→ AIM OF THE TASK
Your job is to copy all the entries precisely as they stand.

→ DATA EXTRACT

────

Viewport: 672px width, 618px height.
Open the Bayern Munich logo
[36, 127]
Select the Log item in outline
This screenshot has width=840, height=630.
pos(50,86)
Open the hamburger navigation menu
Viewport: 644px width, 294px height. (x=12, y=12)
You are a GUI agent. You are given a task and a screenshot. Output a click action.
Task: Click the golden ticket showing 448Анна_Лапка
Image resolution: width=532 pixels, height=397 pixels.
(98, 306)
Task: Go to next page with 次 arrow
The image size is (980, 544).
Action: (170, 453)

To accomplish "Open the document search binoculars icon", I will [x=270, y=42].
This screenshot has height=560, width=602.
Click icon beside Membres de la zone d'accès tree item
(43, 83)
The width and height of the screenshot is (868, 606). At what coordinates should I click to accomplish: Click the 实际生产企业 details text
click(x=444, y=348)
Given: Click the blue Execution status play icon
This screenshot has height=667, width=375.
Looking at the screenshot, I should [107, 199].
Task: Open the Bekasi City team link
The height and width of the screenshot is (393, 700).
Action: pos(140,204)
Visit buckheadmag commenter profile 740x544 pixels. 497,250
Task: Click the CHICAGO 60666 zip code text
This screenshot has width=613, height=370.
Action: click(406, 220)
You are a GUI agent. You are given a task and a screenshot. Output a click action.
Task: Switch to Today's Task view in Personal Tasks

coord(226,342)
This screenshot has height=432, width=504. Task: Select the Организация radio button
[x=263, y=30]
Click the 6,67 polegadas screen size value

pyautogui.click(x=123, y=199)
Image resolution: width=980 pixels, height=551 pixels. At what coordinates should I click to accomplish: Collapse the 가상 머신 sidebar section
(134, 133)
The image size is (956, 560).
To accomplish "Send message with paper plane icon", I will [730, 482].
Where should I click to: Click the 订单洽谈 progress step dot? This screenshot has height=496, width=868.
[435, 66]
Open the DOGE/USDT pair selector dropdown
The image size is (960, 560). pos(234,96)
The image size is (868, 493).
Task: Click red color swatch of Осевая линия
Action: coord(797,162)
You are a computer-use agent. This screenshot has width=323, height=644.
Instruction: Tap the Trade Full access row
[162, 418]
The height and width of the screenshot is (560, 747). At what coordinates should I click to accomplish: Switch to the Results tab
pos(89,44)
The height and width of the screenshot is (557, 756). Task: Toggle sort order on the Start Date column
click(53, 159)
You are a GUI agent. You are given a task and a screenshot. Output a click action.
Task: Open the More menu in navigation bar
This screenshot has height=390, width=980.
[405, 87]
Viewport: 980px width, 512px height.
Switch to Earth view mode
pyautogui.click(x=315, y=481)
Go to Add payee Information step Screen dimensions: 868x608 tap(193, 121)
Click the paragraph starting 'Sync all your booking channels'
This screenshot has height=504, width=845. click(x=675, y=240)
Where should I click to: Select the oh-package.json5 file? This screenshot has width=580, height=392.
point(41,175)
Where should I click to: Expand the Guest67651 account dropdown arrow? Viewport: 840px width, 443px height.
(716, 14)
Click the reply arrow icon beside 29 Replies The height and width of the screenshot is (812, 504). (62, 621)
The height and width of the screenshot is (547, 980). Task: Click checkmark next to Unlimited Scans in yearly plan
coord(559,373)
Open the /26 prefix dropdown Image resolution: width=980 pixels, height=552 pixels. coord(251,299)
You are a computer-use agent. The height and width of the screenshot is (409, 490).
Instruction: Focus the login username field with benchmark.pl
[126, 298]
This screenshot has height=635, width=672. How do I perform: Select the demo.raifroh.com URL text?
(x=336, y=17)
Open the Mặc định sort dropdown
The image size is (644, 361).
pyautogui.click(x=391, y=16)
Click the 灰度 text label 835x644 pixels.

────

→ RESULT BELOW
Viewport: 672px width, 618px height.
Open the Bayern Munich logo
[36, 127]
Select the Log item in outline
This screenshot has width=840, height=630.
pos(50,86)
Open the hamburger navigation menu
Viewport: 644px width, 294px height. (x=12, y=12)
You are a GUI agent. You are given a task and a screenshot. Output a click action.
Task: Click the golden ticket showing 448Анна_Лапка
Image resolution: width=532 pixels, height=397 pixels.
(98, 306)
Task: Go to next page with 次 arrow
The image size is (980, 544).
Action: (170, 453)

To accomplish "Open the document search binoculars icon", I will [x=270, y=42].
This screenshot has height=560, width=602.
Click icon beside Membres de la zone d'accès tree item
(43, 83)
The width and height of the screenshot is (868, 606). At what coordinates should I click to accomplish: Click the 实际生产企业 details text
click(x=444, y=348)
Given: Click the blue Execution status play icon
This screenshot has height=667, width=375.
Looking at the screenshot, I should [107, 199].
Task: Open the Bekasi City team link
The height and width of the screenshot is (393, 700).
Action: pos(140,204)
Visit buckheadmag commenter profile 740x544 pixels. 497,250
Task: Click the CHICAGO 60666 zip code text
This screenshot has width=613, height=370.
Action: click(406, 220)
You are a GUI agent. You are given a task and a screenshot. Output a click action.
Task: Switch to Today's Task view in Personal Tasks

coord(226,342)
This screenshot has height=432, width=504. Task: Select the Организация radio button
[x=263, y=30]
Click the 6,67 polegadas screen size value

pyautogui.click(x=123, y=199)
Image resolution: width=980 pixels, height=551 pixels. At what coordinates should I click to accomplish: Collapse the 가상 머신 sidebar section
(134, 133)
The image size is (956, 560).
To accomplish "Send message with paper plane icon", I will [730, 482].
Where should I click to: Click the 订单洽谈 progress step dot? This screenshot has height=496, width=868.
[435, 66]
Open the DOGE/USDT pair selector dropdown
The image size is (960, 560). pos(234,96)
The image size is (868, 493).
Task: Click red color swatch of Осевая линия
Action: coord(797,162)
You are a computer-use agent. This screenshot has width=323, height=644.
Instruction: Tap the Trade Full access row
[162, 418]
The height and width of the screenshot is (560, 747). At what coordinates should I click to accomplish: Switch to the Results tab
pos(89,44)
The height and width of the screenshot is (557, 756). Task: Toggle sort order on the Start Date column
click(53, 159)
You are a GUI agent. You are given a task and a screenshot. Output a click action.
Task: Open the More menu in navigation bar
This screenshot has height=390, width=980.
[405, 87]
Viewport: 980px width, 512px height.
Switch to Earth view mode
pyautogui.click(x=315, y=481)
Go to Add payee Information step Screen dimensions: 868x608 tap(193, 121)
Click the paragraph starting 'Sync all your booking channels'
This screenshot has height=504, width=845. click(x=675, y=240)
Where should I click to: Select the oh-package.json5 file? This screenshot has width=580, height=392.
point(41,175)
Where should I click to: Expand the Guest67651 account dropdown arrow? Viewport: 840px width, 443px height.
(716, 14)
Click the reply arrow icon beside 29 Replies The height and width of the screenshot is (812, 504). (62, 621)
The height and width of the screenshot is (547, 980). Task: Click checkmark next to Unlimited Scans in yearly plan
coord(559,373)
Open the /26 prefix dropdown Image resolution: width=980 pixels, height=552 pixels. coord(251,299)
You are a computer-use agent. The height and width of the screenshot is (409, 490).
Instruction: Focus the login username field with benchmark.pl
[126, 298]
This screenshot has height=635, width=672. How do I perform: Select the demo.raifroh.com URL text?
(x=336, y=17)
Open the Mặc định sort dropdown
The image size is (644, 361).
pyautogui.click(x=391, y=16)
Click the 灰度 text label 835x644 pixels.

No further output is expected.